======== EXERCISE DATA

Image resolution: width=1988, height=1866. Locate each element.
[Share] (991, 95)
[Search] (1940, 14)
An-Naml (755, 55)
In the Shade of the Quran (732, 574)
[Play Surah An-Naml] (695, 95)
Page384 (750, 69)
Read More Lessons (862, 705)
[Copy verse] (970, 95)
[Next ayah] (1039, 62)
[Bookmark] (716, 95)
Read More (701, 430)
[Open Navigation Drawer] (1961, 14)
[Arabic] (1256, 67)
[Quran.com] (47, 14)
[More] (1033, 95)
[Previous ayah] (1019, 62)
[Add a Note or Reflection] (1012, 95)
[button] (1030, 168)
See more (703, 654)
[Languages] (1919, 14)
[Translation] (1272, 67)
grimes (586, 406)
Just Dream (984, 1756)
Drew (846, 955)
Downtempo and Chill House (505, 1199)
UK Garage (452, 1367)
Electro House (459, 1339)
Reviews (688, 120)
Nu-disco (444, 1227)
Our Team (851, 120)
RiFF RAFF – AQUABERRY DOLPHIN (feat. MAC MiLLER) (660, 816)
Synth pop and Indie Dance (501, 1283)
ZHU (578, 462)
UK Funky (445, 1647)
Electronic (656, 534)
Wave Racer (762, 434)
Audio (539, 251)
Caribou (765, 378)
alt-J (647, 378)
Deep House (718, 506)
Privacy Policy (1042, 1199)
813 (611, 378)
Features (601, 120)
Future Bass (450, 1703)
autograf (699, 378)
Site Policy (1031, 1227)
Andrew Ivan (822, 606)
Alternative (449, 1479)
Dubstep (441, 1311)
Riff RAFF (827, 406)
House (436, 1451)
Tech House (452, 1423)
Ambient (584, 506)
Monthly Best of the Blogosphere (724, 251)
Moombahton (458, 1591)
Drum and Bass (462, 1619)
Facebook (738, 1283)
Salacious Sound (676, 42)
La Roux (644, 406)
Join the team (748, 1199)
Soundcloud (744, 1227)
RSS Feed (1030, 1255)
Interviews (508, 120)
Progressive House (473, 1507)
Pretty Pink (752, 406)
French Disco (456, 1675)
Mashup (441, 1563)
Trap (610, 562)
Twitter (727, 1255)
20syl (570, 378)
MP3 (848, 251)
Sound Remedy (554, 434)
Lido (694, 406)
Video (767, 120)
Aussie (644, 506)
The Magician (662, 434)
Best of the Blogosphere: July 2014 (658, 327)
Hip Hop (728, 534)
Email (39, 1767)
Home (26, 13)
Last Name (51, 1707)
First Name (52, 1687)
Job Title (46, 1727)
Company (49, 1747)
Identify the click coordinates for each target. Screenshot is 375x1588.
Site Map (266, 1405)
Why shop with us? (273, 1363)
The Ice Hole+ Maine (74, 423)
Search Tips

================

TASK STATEMENT
Each line from the one containing "Video (767, 120)" down to the final line of the listing must appear in the answer exactly as written, and no other line may.

OUTPUT FOR THIS EXERCISE
Video (767, 120)
Aussie (644, 506)
The Magician (662, 434)
Best of the Blogosphere: July 2014 (658, 327)
Hip Hop (728, 534)
Email (39, 1767)
Home (26, 13)
Last Name (51, 1707)
First Name (52, 1687)
Job Title (46, 1727)
Company (49, 1747)
Identify the click coordinates for each target. Screenshot is 375x1588.
Site Map (266, 1405)
Why shop with us? (273, 1363)
The Ice Hole+ Maine (74, 423)
Search Tips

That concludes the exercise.